Detalle Publicación

ARTÍCULO
The miR181ab1 cluster promotes KRAS-driven oncogenesis and progression in lung and pancreas
Autores: Valencia Leoz, Karmele; Erice, O.; Kostyrko, K.; Hausmann, S.; Guruceaga Martínez, Elisabet; Tathireddy, A.; Flores, N. M.; Sayles, L. C.; Lee, A. G.; Fragoso, R.; Sun, T. Q.; Vallejo Blanco, Adrián; Román Moreno, Marta; Entrialgo Cadierno, Rodrigo; Miguéliz Basterra, Itziar; Razquin Erro, Nerea; Fortes Alonso, María Purificación; Lecanda Cordero, Fernando; Lu, J.; Ponz Sarvisé, Mariano; Chen, C. Z.; Mazur, P. K.; Sweet-Cordero, A. (Autor de correspondencia); Vicent Cambra, Silvestre (Autor de correspondencia)

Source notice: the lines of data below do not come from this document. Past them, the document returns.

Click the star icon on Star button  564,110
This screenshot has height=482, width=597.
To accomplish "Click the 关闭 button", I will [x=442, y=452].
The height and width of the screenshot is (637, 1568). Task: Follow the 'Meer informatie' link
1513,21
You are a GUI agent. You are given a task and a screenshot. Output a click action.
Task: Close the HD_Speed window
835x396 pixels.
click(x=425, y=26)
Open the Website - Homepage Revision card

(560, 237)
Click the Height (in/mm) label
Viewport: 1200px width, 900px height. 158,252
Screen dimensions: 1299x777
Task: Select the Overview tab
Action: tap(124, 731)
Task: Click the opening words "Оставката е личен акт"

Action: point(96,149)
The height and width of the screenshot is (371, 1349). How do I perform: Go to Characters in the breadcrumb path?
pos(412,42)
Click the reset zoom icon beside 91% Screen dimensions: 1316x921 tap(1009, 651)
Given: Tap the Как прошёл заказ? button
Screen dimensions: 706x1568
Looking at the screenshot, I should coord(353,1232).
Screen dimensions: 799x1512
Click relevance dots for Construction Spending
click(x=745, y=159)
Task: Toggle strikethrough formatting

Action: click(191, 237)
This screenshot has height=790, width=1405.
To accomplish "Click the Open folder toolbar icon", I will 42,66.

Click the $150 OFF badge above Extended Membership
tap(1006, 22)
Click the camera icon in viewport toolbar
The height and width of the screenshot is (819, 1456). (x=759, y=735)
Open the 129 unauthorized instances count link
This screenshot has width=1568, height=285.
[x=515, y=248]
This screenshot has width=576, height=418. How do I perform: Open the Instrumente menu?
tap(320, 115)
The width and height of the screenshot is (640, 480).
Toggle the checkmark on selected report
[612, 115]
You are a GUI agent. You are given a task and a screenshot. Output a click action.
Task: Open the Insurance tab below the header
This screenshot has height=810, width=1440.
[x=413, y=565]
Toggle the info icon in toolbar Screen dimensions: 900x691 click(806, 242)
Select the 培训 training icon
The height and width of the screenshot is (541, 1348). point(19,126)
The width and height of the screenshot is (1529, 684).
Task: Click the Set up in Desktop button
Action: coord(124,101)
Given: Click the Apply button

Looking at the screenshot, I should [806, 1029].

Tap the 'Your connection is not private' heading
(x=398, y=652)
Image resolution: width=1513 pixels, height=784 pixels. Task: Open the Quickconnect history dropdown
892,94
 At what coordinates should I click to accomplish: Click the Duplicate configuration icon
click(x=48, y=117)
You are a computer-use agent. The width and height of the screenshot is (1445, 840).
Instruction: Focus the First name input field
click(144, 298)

Título de la revista: JOURNAL OF CLINICAL INVESTIGATION
ISSN: 0021-9738
Volumen: 130
Número: 4
Páginas: 1879 - 1895
Fecha de publicación: 2020
Resumen:
Few therapies are currently available for patients with KRAS-driven cancers, highlighting the need to identify new molecular targets that modulate central downstream effector pathways. Here we found the miRNA cluster mir181ab1 as a key modulator of KRAS-driven oncogenesis. Ablation of Mir181ab1 in genetically-engineered mouse models of Kras-driven lung and pancreatic cancer was deleterious to tumor initiation and progression. Expression of both resident miRNAs in the Mir181ab1 cluster, miR181a1 and miR181b1, was necessary to rescue the Mir181ab1-loss phenotype underscoring their non-redundant role. In human cancer cells, depletion of miR181ab1 impaired proliferation and 3D growth, whereas overexpression provided a proliferative advantage. Lastly, we unveiled miR181ab1-regulated genes responsible for this phenotype. These studies identified what we believe to be a previously unknown role for miR181ab1 as a potential therapeutic target in two highly aggressive and difficult to treat KRAS-mutated cancers.